■ Document segment
*** Block opens ***

Through the continuing mass media exposure, transhumanism or transhumanist themes have been criticized as being “escapist” or having “contempt for the flesh.” Because of this, transhumanism is a subject panned by the American public and has even been called “the world’s most dangerous idea” by Francis Fukuyama. But has the subject been delivered to the public in the right way? When approaching the public with radical topics, such as mind uploading and immortality, that individuals may feel alienated or nervous. These feelings are the resultant of improper delivery, and require a more palatable approach than what has previously been done.
Cishumanism, like transhumanism, is based upon the enhancement of human capabilities beyond the capability of normal humans. Unlike transhumanism, cishumanism is also based upon the idea that the human body shouldn’t be enhanced without proper reason. Within the concept of cishumanism, the same technologies that are accepted by transhumanists are useful and may be required but shouldn’t be used unless needed. This could be due to their comprehension that, for such things to occur, more resources must be acquired and results in wasteful behavior. Therefore, the use of enhancement technologies should be used sparingly and on those who need it the most.
For example, the technology of replacing our limbs with mechanical analogs is readily available. Knowing this, the transhumanist hastily undergoes this replacement at the cost of his already existing limb. If a superior replacement is available, then he/she should pursue it. On the other hand, the cishumanist sees this as a necessity when he/she loses function of his/her existing arm. If his/her arm is fully functional then there is no need to replace it.
(image of Claudia Mitchell from HowStuffWorks.com)

*** Block closes ***

■ Source data
*** Block opens ***

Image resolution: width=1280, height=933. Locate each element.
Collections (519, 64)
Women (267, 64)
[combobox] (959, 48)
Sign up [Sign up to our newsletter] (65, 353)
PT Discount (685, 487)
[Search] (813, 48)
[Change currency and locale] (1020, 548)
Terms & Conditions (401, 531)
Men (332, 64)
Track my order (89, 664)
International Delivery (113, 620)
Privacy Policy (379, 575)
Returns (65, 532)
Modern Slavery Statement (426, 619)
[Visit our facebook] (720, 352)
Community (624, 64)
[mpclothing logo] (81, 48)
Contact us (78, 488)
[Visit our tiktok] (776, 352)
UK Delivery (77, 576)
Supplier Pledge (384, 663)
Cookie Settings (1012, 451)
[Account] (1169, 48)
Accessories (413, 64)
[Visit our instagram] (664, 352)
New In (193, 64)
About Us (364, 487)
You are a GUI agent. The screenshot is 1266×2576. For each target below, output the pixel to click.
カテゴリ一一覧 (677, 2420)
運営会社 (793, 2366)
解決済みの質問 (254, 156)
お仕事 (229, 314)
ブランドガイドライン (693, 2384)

*** Block closes ***

■ Tasks and exercises
A: Reproduce word for word the stretch of the cishumanism essay from "Cishumanism, like transhumanism, is" through "it the most.".
B: Do these statements agree with the cishumanism essay? Answer yes or no for each, and quote the words of the essay that decide it.
(i) Francis Fukuyama called transhumanism "the world's most dangerous idea."
(ii) Under cishumanism, enhancement technologies should be used freely by anyone who wants them.
(iii) In the limb example, the cishumanist replaces an arm that is still fully functional.
C: How would the cishumanism essay go on? Write its next passage, starting after the last line shown.

■ Results for the exercise
A:
Cishumanism, like transhumanism, is based upon the enhancement of human capabilities beyond the capability of normal humans. Unlike transhumanism, cishumanism is also based upon the idea that the human body shouldn’t be enhanced without proper reason. Within the concept of cishumanism, the same technologies that are accepted by transhumanists are useful and may be required but shouldn’t be used unless needed. This could be due to their comprehension that, for such things to occur, more resources must be acquired and results in wasteful behavior. Therefore, the use of enhancement technologies should be used sparingly and on those who need it the most.

B:
(i) Yes: "has even been called “the world’s most dangerous idea” by Francis Fukuyama"
(ii) No: "the use of enhancement technologies should be used sparingly and on those who need it the most"
(iii) No: "If his/her arm is fully functional then there is no need to replace it."

C:
The term “cishumanism” draws influence from cis-trans isomerism, a concept in organic chemistry, and the idea of cisgender identity. Like the cissexual, the cishumanist accepts their form as it is with no interest in changing it. That being said, neither concept should contain a negative connotation. If someone is born as a human, then it should be their choice to stay human. It is not to be seen as an antithesis to transhumanism, but rather a complementary idea that accepts the technologies accepted by transhumanism and disagrees on how often they should be used. The cishumanist believes in the idea of human identity and refuses to give it up.
Cishumanism is a concept that can be applied in certain situations. One such situation is with universal health care, where certain enhancements can be made available through medicinal means. Despite the uproar over and fallacies of Obamacare, universal healthcare is practiced in other countries and has been a successful endeavor. In the case of transhumanism, obtaining enhancements won’t be made possible through universal health care. The system won’t pay for the procedure and materials because they would be considered a frivolous expense.
For cishumanism, the enhancements would be possible in the scenario of the individual requiring them for everyday living. In the replacement arm example, the system would not pay for the transhumanist’s procedure because said person doesn’t need it and would be considered a frivolous expense. For the cishumanist, the procedure would be possible at the time he/she needed it. In this scenario, the case between what is needed and what is desired should be considered the defining factor.